Abby Pluff and her good boy Fionn. Photo courtesy of Abby Pluff.

ABIGAIL PLUFF | OPINION COLUMNIST | apluff@butler.edu

To my goodest boy,

I’m going to be honest, when we decided to get another dog, I wasn’t sure you were what we needed. You were so cute, and we all know I have constant puppy fever. But our other dog Lucy, who I’d had my whole life, had just passed away and I was convinced that I could never love another dog as much as I loved her.

You won my heart the first time I saw you, though. You were so small and fluffy, and already learning to sit instead of jump. You had changed my heart but not my mind yet.

When we officially got to bring you home in the summer of 2017, you curled up on my lap for the entire three-hour ride. We napped together, and you kept licking my nose as if you could sense I wasn’t quite sure about you. You were trying to change my mind.

Within our first three months together, you accomplished just that. While Mom was at work, you and I got to spend a lot of time together, just the two of us.

You woke me up in the mornings, cuddled me all day, ate when I ate… and sometimes what I ate, too. Mom, don’t read this. We spent the whole summer before I left for college basking in the sun and relying on one another for company.

That summer, you taught me how to love. The way you looked at me with those huge puppy-dog eyes taught me that love was unconditional and endless. You taught me my love for one dog cannot steal from or diminish my love for another.

We honored Lucy’s memory together: getting pup cups, walking at the park, and cuddling before bed. Even though you never knew her, it made me feel better knowing we were doing things she would enjoy.
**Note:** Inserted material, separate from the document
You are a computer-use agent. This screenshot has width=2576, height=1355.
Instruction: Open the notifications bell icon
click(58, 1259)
I’ve learned how to take care of someone who can’t fend for himself. You taught me to be in tune with another’s needs, and to put myself both first and last. Your love taught me no matter what I have done or will do, I have someone in my corner.

Some days, when my anxiety gets the best of me, you know just what to do. You give me huge doggy hugs and knock me over with your overzealous kisses.
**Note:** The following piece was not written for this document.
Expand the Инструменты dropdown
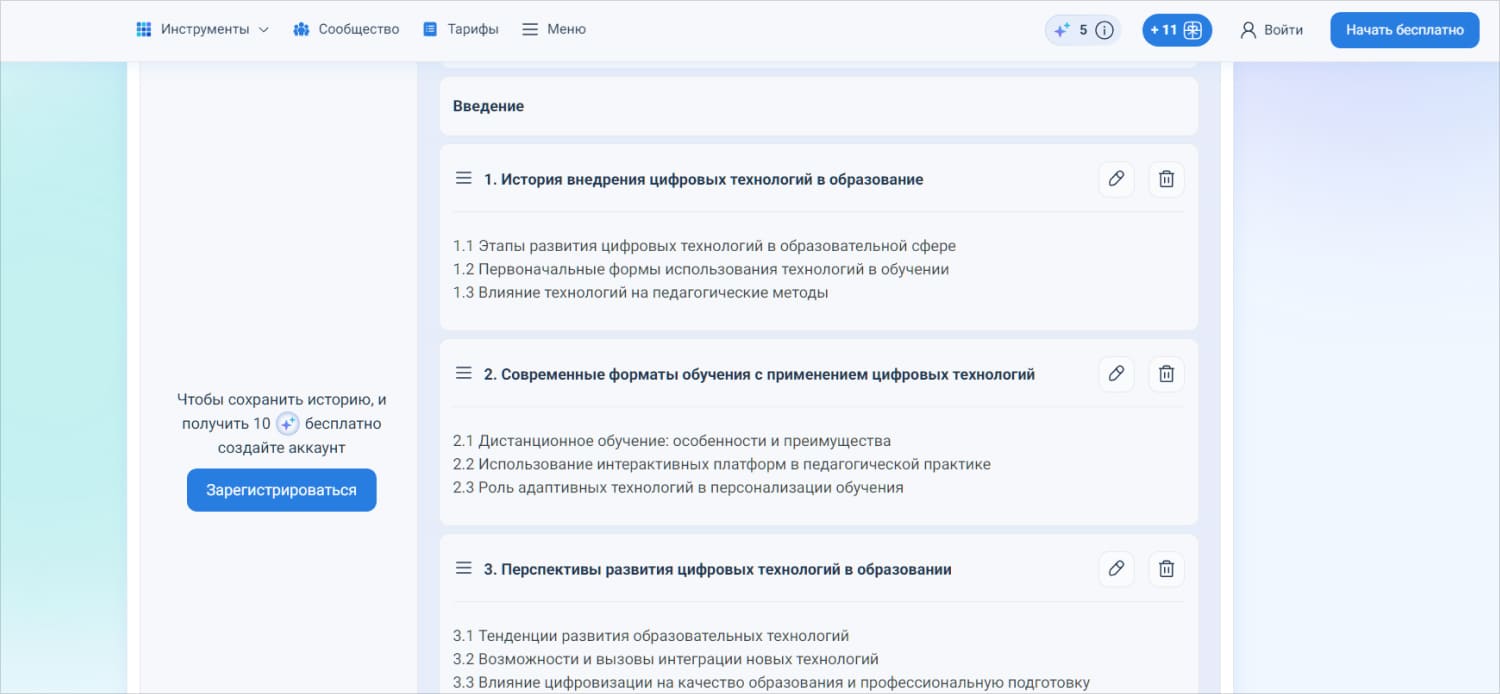Viewport: 1500px width, 694px height. [x=203, y=29]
The nose kisses are my favorite. Because I’m so small and you’re so large, you don’t even need to try to reach! You seem to know those always make my mood turn all the way around.

When I’m angry, you’re always the first one on my side. Because you’re such a gentle giant, you never growl or bark, but you always take one step in front of me to protect me.

You bring such joy to my life. You make me laugh hysterically. The countless times you’ve taken a drink of my coffee in the morning, just to decide once again that you don’t like it, makes me giggle even thinking about it.

Your willingness to try anything I like reminds me that it is important to experience everything I can in the pursuit of happiness.

Watching you run around makes me feel like I’m free. You are so clumsy and yet look so much like you’re flying. The enjoyment you draw from being outside reminds me that in simplicity are life’s greatest pleasures.

Our morning routine brings me so much peace. When I lived at home, you’d lay outside the bathroom and peek in through the open door, watching me do my makeup. When I’d ask your opinion on which eyeshadow palette to use, you’d helpfully nudge the one you preferred with your big ol’ nose.

My sweetest Fionn, you have changed every facet of my life.

Leaving for college after spending so much time taking care of you was a major adjustment. You occupied so much of my time and attention at home, I felt aimless taking care of only myself.

It’s all worth it for the reunions, however. Everytime I come home, your pure excitement and love reminds me that sometimes coming back together makes the distance worth it.

Fionn, you are my puppy soulmate, and I love you with every fiber of my being.